A simple 2D ¹H-¹⁵N spectrum of ²H,¹⁵N,¹³C-FUS-LC fibrils is poorly resolved, showing only a small number of interpretable crosspeaks (see Fig. S5). With our fibril growth conditions, we expect all exchangeable hydrogen sites (i.e., amide, amine, and hydroxyl sites) to be protonated. This means that the overall deuteration level in residues 39–95 of FUS-LC is roughly 68%. Our MAS frequency of 40.00 kHz is then not sufficient to reduce ¹H ssNMR linewidths to the point where a well-resolved 2D ¹H-¹⁵N spectrum is obtained.

From the 3D spectra, definite assignments were found for residues 41–55, 63, 65–70, 72–87, 89–94, and 107–110, as given in Table S10 (Biological Magnetic Resonance Bank code 50026). For the most part, chemical shift assignments for ²H,¹⁵N,¹³C-FUS-LC fibrils are in good agreement with previously published assignments from spectra of ¹⁵N,¹³C-FUS-LC fibrils¹, which included residues 39–40, 44–54, and 63–95. Differences in the identities of residues for which assignments were obtained arise from differences in the types of 3D spectra that were used and the signal-to-noise ratios of the spectra.

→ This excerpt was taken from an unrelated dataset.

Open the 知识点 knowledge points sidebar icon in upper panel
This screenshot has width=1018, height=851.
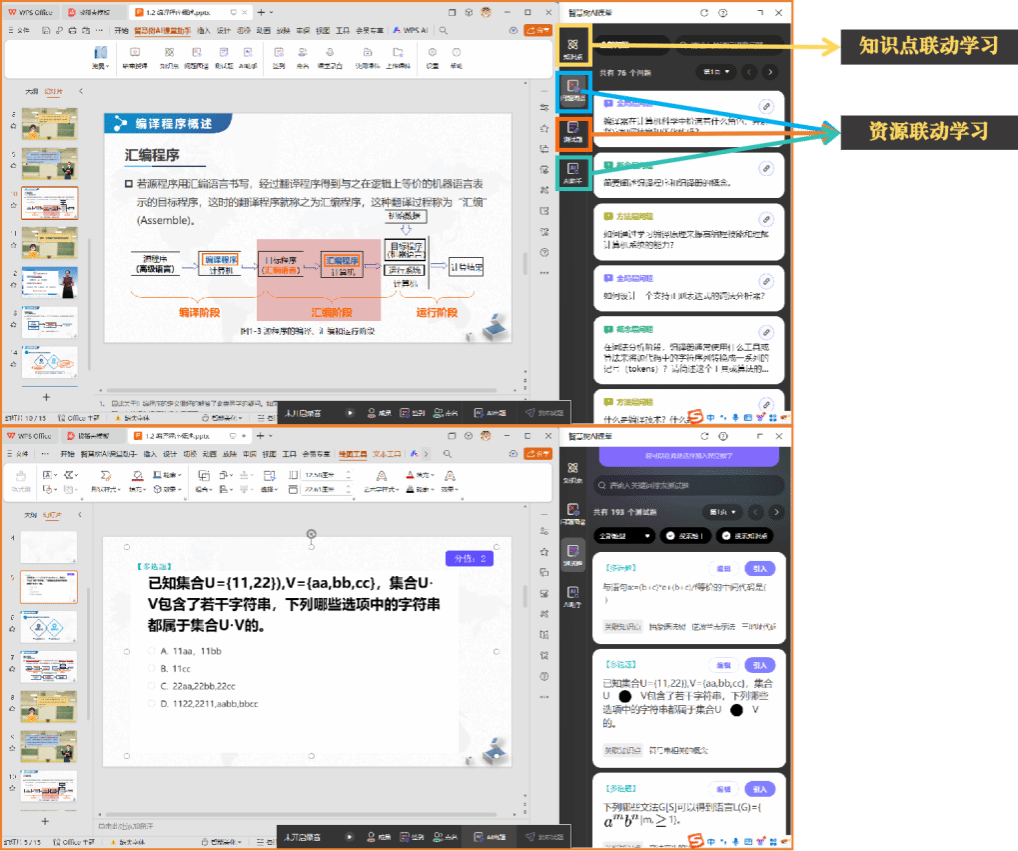click(x=572, y=47)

On the average, ¹⁵N chemical shifts in Table S10 are about 0.4 ppm lower than in previously published assignments. ¹³C chemical shifts also differ somewhat due to isotope effects and differences in referencing.

Chemical shifts assigned to ¹⁵N of G82 and to ¹⁵N, ¹³C_β, and ¹³CO of S89 in Table S10 differ significantly from previously published assignments¹. The previously published ¹⁵N assignment for G82 is incorrect. However, S89 signals with chemical shifts in Table S10 were not present in the previously published 3D spectra of ¹⁵N,¹³C-FUS-LC fibrils, and S89 signals with the previously published chemical shifts are not present in 3D spectra of ²H,¹⁵N,¹³C-FUS-LC fibrils. Chemical shift differences for S89 apparently reflect minor structural differences.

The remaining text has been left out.